Dense Events Grounding in Video

Authors: Peijun Bao, Qian Zheng, Yadong Mu920-928

AAAI 2021 | Conference PDF | Archive PDF | Plain Text | LLM Run Details

Reproducibility Variable Result LLM Response
Research Type Experimental We conduct comprehensive experiments on large-scale datasets Activity Net Captions and TACo S.
Researcher Affiliation Academia Peijun Bao,1 Qian Zheng,2 Yadong Mu1* 1Peking University, China 2Nanyang Technological University, Singapore
Pseudocode No The paper describes the network architecture and components in text and diagrams but does not include structured pseudocode or algorithm blocks.
Open Source Code No The paper does not provide any explicit statements about releasing source code or links to a code repository.
Open Datasets Yes Activity Net Captions Activity Net Captions (Krishna et al. 2017) consists of 19,209 untrimmed videos. ... TACo S TACOS (Regneri et al. 2013) consists of 127 videos.
Dataset Splits Yes For a fair comparison, following the experimental setting in single sentence grounding (Zhang et al. 2020; Yuan et al. 2019), we use val 1 as validation set and val 2 as testing set.
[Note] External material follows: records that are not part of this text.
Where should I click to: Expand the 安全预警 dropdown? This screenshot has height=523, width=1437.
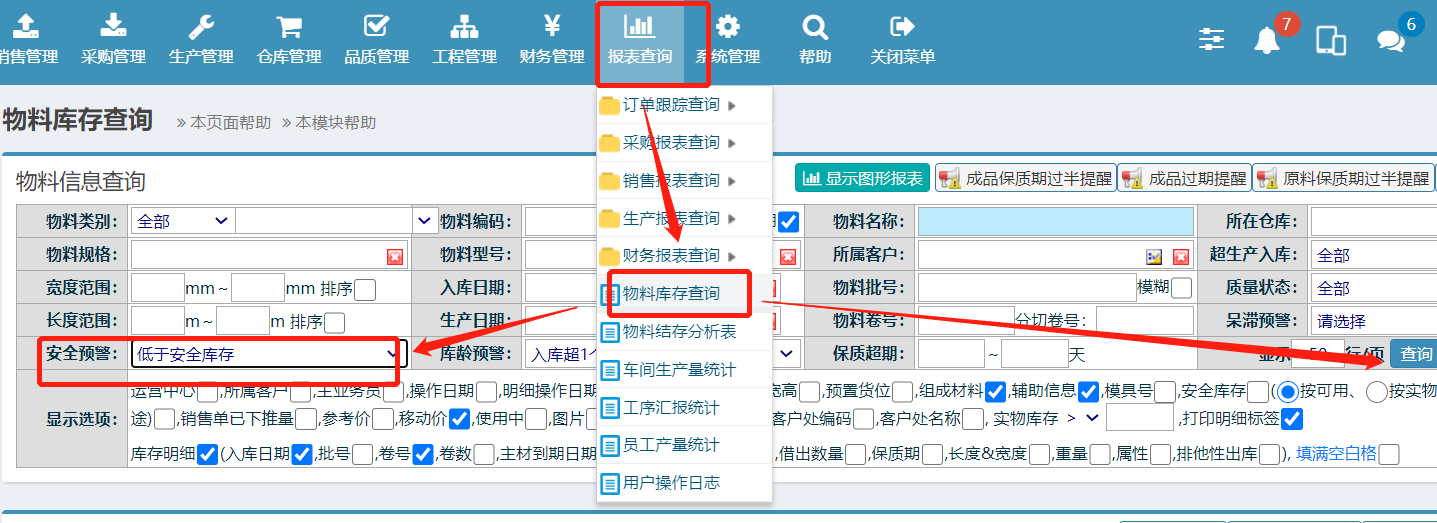(x=391, y=353)
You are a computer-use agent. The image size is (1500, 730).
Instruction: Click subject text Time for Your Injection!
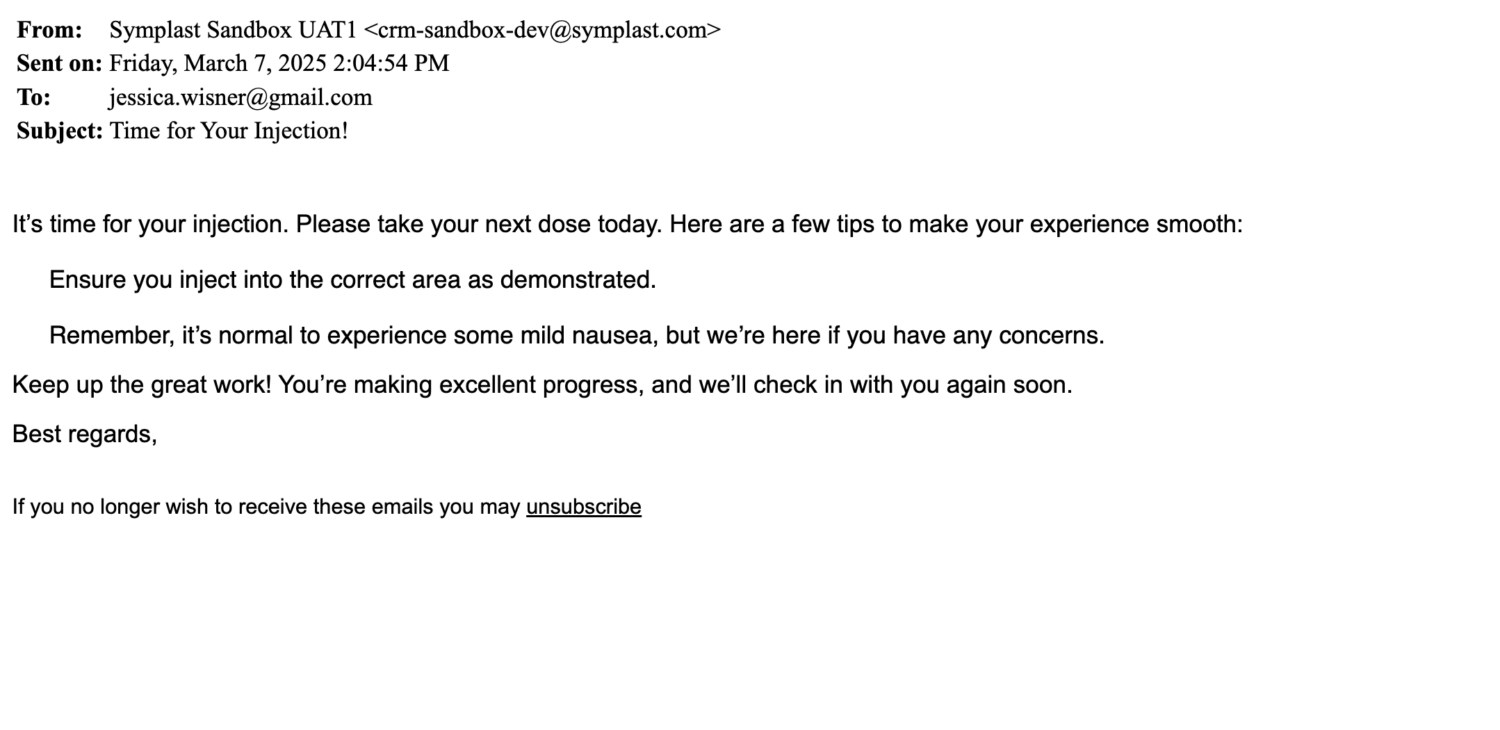pyautogui.click(x=229, y=131)
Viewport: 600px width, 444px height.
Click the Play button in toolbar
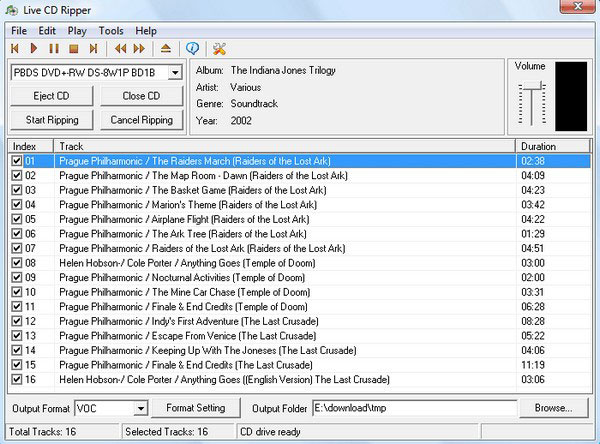[35, 48]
There are 37,417, 17,505, and 17,031 moment-sentence pairs in the training, validation and testing set, respectively. ... Following the standard data splitting, there are totally 10,146, 4,589 and 4,083 moment-sentence pairs in the training, validation and testing set, respectively.
Hardware Specification No The paper mentions using 'pretrained CNN (Tran et al. 2015)' for feature extraction but does not specify any hardware details (e.g., GPU/CPU models, memory, or cloud instances) used for running its own experiments.
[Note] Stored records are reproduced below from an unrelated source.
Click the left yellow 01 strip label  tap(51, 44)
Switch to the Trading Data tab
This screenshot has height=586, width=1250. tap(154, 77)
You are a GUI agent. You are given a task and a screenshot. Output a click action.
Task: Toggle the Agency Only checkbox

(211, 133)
Software Dependencies No The paper mentions using 'Glove word embedding', 'LSTM', and 'Adam' but does not specify any software versions for libraries, frameworks (e.g., PyTorch, TensorFlow), or programming languages (e.g., Python).
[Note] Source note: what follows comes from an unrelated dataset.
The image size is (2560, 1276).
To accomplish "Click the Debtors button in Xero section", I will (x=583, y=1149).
Experiment Setup Yes During training, We use Adam (Kingma and Ba 2014) with learning rate of 1 10 4, the momentum of 0.9 and batch size of 4 as optimization algorithm. ... The channel numbers of sentence feature and video proposal feature d S, d V are all set to 512 . We set the dimension of positional feature dpos to 128 and the size of compact set n to 512. The number of sampled clips N is set to 32, 64 for Activity Net Captions and TACo S respectively. For BM operations in the video encoder, we set sampling number of each proposal to 16, 32 for Activity Net Captions and TACo S respectively. ... For binary cross entropy loss, the scaling thresholds µmin and µmax are set to 0.5 and 1.0 for Activity Net Captions and 0.3 and 0.7 for TACo S.